Cell. 2001 Feb 9;104(3):365-76. doi: 10.1016/s0092-8674(01)00224-0.
The mechanisms by which neural stem cells give rise to neurons, astrocytes, or oligodendrocytes are beginning to be elucidated. However, it is not known how the specification of one cell lineage results in the suppression of alternative fates. We find that in addition to inducing neurogenesis, the bHLH transcription factor neurogenin (Ngn1) inhibits the differentiation of neural stem cells into astrocytes. While Ngn1 promotes neurogenesis by functioning as a transcriptional activator, Ngn1 inhibits astrocyte differentiation by sequestering the CBP-Smad1 transcription complex away from astrocyte differentiation genes, and by inhibiting the activation of STAT transcription factors that are necessary for gliogenesis. Thus, two distinct mechanisms are involved in the activation and suppression of gene expression during cell-fate specification by neurogenin.
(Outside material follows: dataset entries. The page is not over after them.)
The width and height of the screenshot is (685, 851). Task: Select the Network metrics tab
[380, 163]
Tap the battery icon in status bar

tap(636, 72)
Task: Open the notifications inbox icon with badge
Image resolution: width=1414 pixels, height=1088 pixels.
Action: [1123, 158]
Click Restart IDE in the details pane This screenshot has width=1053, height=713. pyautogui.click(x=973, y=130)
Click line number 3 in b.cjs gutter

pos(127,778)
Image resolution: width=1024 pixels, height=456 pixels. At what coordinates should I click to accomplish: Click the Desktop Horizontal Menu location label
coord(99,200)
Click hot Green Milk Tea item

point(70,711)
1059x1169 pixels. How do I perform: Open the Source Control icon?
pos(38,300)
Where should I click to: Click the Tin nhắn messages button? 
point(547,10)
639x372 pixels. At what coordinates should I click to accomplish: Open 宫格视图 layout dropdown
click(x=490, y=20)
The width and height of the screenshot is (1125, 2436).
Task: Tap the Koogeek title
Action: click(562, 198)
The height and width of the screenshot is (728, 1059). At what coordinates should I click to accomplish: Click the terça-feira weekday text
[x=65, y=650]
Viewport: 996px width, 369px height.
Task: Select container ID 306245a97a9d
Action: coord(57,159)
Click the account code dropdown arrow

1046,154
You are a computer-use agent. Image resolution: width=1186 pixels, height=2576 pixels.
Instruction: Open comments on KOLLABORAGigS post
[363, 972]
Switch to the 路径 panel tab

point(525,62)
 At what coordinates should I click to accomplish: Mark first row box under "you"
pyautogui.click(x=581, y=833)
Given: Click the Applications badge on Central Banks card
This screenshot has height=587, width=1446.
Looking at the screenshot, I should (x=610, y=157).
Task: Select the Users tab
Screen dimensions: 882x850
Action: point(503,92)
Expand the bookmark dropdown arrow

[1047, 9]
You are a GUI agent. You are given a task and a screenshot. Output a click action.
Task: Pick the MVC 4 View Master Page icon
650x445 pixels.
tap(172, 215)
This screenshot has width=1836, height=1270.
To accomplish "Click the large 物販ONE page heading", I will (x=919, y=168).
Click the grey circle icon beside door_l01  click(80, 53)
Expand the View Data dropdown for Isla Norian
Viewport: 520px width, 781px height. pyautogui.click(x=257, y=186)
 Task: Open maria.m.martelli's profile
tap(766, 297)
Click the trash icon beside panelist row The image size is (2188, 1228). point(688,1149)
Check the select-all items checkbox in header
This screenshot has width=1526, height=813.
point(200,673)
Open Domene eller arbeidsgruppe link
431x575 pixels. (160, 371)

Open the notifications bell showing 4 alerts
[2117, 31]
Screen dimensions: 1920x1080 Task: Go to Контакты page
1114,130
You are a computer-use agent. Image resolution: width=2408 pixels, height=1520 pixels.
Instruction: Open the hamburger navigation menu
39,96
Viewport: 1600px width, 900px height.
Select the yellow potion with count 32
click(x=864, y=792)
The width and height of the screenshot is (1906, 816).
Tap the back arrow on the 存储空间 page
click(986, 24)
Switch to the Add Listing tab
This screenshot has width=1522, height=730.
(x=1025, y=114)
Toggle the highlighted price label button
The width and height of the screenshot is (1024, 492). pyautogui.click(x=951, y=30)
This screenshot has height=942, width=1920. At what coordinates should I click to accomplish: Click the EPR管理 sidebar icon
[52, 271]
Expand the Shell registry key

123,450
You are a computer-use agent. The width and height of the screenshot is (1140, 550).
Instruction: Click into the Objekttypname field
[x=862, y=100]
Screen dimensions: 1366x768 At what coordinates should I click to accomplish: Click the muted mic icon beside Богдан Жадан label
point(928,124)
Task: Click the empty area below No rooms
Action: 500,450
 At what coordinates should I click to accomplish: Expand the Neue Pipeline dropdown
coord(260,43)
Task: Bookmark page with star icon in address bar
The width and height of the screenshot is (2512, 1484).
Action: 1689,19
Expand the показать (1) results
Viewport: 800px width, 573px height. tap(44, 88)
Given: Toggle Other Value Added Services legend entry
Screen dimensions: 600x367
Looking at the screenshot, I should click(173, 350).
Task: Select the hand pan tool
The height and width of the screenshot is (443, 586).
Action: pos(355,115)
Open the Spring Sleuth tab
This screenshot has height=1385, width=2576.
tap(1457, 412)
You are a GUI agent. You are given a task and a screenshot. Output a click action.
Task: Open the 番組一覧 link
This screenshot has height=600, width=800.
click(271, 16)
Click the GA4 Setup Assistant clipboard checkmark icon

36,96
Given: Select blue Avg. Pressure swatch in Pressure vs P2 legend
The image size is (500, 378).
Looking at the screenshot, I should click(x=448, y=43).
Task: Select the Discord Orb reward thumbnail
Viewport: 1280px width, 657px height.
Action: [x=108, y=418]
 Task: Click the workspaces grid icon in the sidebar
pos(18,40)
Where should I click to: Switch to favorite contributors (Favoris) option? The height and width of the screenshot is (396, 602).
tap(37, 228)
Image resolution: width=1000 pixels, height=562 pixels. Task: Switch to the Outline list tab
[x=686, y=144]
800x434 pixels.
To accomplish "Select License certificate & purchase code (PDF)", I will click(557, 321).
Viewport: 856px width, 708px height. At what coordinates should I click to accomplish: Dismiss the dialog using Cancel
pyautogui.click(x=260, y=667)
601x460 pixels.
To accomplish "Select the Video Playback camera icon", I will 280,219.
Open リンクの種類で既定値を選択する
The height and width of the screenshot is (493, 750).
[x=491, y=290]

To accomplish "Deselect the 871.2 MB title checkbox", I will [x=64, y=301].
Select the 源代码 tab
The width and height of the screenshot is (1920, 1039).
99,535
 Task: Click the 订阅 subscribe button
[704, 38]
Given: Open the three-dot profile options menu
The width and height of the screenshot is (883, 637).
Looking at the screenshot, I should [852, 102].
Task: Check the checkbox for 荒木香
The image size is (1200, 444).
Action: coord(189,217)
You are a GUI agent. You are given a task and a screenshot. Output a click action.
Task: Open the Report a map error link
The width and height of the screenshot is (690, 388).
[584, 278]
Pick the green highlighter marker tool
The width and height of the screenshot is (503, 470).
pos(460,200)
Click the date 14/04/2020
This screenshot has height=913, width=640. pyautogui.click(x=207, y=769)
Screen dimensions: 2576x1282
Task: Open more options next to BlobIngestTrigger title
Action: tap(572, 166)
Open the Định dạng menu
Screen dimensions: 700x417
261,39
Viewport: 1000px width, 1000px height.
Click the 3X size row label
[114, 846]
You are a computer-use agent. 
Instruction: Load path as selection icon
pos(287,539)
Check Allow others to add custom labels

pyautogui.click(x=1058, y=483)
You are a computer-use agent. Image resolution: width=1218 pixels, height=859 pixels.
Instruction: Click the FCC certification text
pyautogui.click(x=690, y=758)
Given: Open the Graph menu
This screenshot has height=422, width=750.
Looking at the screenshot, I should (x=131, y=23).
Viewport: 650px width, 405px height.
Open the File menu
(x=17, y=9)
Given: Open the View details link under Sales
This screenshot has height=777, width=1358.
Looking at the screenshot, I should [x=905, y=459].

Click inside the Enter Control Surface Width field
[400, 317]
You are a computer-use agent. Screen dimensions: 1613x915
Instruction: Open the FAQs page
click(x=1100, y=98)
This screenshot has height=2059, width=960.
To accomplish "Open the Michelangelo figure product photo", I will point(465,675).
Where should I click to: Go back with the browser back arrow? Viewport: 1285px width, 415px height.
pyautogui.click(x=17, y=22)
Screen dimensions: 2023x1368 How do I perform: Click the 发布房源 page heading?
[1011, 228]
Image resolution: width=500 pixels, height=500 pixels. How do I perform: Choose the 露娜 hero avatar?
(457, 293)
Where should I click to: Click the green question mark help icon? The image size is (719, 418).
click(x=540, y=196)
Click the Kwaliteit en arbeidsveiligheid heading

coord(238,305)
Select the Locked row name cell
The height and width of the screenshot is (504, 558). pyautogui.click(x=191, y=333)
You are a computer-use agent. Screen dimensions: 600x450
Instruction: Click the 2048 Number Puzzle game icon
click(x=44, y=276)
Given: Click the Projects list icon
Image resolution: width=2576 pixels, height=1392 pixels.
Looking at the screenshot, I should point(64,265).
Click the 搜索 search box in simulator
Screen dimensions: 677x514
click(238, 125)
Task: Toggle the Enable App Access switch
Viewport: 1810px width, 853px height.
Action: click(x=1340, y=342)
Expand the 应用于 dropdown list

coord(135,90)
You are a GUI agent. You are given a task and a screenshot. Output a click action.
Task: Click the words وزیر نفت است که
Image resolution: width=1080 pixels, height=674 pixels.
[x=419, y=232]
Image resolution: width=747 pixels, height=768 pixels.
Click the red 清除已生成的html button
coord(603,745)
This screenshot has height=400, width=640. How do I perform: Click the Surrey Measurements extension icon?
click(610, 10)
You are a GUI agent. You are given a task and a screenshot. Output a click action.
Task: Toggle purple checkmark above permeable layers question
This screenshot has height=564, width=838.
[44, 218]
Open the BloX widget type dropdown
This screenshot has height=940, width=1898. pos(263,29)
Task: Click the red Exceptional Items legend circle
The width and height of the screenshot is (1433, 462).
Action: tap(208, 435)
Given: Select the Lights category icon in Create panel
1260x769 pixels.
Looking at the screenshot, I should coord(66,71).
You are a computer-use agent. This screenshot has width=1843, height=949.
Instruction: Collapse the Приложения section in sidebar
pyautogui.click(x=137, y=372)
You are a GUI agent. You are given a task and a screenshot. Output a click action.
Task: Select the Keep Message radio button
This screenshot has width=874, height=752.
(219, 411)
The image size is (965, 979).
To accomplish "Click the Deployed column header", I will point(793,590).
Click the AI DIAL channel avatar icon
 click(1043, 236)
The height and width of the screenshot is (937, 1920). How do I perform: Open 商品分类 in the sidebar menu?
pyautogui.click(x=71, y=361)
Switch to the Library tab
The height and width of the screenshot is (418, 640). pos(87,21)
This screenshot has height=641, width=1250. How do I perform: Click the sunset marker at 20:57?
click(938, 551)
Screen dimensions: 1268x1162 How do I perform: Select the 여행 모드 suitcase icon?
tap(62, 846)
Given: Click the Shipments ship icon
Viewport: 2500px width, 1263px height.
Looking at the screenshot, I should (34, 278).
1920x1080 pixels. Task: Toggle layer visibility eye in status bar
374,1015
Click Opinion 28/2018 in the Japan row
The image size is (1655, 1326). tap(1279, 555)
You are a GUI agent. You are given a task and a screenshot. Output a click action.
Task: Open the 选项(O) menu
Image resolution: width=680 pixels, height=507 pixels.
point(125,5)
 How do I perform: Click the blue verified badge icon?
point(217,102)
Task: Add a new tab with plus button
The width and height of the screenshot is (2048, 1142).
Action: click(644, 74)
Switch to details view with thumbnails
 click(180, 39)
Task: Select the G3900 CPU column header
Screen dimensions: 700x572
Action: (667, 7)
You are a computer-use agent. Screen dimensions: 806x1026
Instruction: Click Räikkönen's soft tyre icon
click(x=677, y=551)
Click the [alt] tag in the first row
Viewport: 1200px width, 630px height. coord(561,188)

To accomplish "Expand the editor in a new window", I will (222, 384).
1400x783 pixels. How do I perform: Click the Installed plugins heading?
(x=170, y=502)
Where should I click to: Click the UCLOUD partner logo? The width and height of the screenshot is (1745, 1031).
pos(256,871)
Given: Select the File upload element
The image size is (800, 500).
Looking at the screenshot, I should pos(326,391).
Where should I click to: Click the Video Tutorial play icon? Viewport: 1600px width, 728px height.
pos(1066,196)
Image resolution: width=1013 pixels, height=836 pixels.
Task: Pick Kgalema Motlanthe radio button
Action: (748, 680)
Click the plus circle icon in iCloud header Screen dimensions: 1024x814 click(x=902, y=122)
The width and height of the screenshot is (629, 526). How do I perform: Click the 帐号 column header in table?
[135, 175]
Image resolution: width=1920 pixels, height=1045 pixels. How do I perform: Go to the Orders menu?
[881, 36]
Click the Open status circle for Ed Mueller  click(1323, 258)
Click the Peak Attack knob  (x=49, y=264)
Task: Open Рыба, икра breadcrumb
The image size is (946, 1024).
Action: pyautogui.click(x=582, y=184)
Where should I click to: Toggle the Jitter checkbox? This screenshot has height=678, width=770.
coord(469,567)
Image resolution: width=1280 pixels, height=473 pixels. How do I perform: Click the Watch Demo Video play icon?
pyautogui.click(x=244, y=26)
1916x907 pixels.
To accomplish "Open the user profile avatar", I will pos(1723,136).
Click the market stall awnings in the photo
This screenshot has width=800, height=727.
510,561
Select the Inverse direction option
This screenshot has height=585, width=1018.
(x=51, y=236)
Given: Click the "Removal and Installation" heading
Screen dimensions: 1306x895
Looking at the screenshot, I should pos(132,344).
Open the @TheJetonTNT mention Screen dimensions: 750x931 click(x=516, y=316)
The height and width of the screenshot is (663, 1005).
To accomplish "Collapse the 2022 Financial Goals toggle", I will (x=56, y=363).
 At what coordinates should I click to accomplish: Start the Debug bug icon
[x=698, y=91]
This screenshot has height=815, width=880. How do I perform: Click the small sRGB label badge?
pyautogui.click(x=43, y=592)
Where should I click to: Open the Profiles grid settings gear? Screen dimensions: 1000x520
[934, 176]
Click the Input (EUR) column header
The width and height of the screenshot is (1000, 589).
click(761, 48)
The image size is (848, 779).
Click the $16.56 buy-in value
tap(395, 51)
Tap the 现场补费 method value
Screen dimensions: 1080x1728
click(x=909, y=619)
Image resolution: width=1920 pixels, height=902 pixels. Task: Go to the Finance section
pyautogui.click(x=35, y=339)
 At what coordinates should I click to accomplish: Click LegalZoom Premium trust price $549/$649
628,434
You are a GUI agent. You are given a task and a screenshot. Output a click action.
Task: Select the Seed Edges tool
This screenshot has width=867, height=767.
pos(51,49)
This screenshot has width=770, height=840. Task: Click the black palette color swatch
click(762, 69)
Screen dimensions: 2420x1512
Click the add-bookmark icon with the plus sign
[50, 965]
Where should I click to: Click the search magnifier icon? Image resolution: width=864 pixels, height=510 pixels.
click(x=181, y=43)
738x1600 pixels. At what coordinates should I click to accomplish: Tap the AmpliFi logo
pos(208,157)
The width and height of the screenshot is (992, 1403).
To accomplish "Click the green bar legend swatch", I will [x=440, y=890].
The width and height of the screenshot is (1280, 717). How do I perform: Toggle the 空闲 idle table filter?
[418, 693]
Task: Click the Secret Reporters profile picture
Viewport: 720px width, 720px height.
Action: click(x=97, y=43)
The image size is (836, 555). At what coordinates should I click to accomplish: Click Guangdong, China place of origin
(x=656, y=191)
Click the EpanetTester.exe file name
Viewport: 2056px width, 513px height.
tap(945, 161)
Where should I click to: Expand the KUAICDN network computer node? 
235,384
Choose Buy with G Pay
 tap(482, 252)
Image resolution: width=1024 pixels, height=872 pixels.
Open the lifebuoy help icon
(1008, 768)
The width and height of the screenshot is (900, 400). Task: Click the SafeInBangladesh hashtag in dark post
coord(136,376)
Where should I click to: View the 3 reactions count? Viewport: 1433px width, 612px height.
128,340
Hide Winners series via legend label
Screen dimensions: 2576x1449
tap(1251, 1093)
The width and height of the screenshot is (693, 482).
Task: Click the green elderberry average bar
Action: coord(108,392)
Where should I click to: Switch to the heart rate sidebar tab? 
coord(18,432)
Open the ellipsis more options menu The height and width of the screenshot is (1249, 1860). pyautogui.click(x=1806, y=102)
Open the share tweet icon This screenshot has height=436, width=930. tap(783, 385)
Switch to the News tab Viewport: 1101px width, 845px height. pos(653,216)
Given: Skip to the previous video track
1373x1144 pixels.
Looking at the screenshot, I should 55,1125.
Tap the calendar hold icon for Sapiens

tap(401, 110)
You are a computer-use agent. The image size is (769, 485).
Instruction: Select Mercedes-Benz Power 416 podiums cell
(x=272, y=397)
神经干细胞分化产生神经元、星形胶质细胞或少突胶质细胞的机制正逐渐被阐明。然而,尚不清楚一种细胞谱系的特化是如何导致其他分化命运受到抑制的。我们发现,bHLH转录因子神经生成素(Ngn1)除了诱导神经发生外,还抑制神经干细胞向星形胶质细胞的分化。Ngn1作为转录激活因子促进神经发生,同时通过将CBP-Smad1转录复合物从星形胶质细胞分化基因上隔离,并抑制神经胶质生成所需的STAT转录因子的激活,从而抑制星形胶质细胞的分化。因此,神经生成素在细胞命运特化过程中,涉及两种不同的机制来激活和抑制基因表达。